Last full review/revision May 2019 | Content last modified Jun 2019

Congenital Vascular Disorders in Animals

Cutaneous asthenia (Ehlers-Danlos syndrome, rubber puppy disease) is caused by a defect in the maturation of type I collagen. This causes weak structural support of blood vessels and can result in hematoma formation and easy bruising. The disorder has been reported in dogs, cats, mink, horses, cattle, sheep, and people but is rare in domestic animals. The most striking clinical abnormality is loose, hyperextensible skin that tears easily. No treatment is available.

Acquired Vascular Disorders in Animals

Several diseases cause severe, often generalized vasculitis and are characterized by bleeding disorders.
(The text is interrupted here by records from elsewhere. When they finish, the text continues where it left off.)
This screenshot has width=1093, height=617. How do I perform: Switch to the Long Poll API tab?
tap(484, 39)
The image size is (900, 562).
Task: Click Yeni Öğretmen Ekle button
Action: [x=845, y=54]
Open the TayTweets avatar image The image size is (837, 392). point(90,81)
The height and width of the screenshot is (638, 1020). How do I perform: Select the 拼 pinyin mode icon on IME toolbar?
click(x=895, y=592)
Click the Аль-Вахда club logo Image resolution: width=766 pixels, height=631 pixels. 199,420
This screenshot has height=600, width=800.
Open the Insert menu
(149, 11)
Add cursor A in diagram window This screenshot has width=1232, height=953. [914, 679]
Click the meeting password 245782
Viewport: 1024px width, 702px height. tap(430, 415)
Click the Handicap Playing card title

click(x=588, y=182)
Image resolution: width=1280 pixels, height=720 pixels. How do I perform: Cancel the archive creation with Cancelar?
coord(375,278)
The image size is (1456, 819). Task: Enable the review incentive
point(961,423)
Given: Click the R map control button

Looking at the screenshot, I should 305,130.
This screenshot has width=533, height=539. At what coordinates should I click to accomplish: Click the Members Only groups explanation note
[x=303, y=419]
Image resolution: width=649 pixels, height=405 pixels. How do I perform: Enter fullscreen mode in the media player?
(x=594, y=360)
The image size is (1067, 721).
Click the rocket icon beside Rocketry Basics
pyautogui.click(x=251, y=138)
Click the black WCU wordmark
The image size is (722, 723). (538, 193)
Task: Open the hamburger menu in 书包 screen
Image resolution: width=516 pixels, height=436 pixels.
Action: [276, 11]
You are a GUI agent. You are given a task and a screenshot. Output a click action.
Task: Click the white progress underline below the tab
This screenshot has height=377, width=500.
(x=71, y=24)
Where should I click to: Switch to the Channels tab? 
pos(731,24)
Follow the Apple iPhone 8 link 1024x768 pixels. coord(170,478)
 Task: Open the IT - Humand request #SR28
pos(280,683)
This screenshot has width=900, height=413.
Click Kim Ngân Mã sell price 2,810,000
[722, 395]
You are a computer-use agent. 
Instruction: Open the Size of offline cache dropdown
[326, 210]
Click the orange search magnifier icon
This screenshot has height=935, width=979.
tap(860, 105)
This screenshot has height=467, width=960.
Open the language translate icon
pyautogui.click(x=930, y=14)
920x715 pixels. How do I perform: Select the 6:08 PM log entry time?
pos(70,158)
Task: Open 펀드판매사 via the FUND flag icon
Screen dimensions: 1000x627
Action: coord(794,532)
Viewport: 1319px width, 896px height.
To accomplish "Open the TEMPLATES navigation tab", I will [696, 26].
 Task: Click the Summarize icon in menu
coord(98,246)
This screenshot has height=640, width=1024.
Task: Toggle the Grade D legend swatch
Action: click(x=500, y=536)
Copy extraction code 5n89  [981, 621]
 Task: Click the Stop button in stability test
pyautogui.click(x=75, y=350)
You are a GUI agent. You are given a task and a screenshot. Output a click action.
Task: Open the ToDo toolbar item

Rocky Mountain spotted fever is caused by Rickettsia rickettsii, which is transmitted by the ticks Dermacentor variabilis and D andersoni. The rickettsial organisms invade endothelial cells and cause cellular death with resultant perivascular edema and hemorrhage. Variable degrees of coagulation cascade activation can occur along with thrombocytopenia. Infected dogs may have epistaxis, petechial and ecchymotic hemorrhages, hematuria, melena, or retinal hemorrhages. In severely affected dogs, DIC may occur.

Canine herpesvirus generally affects puppies 7–21 days old. Generalized necrotizing vasculitis is accompanied by perivascular hemorrhage. The disease is usually rapidly fatal, and most puppies die within 24 hours after showing signs.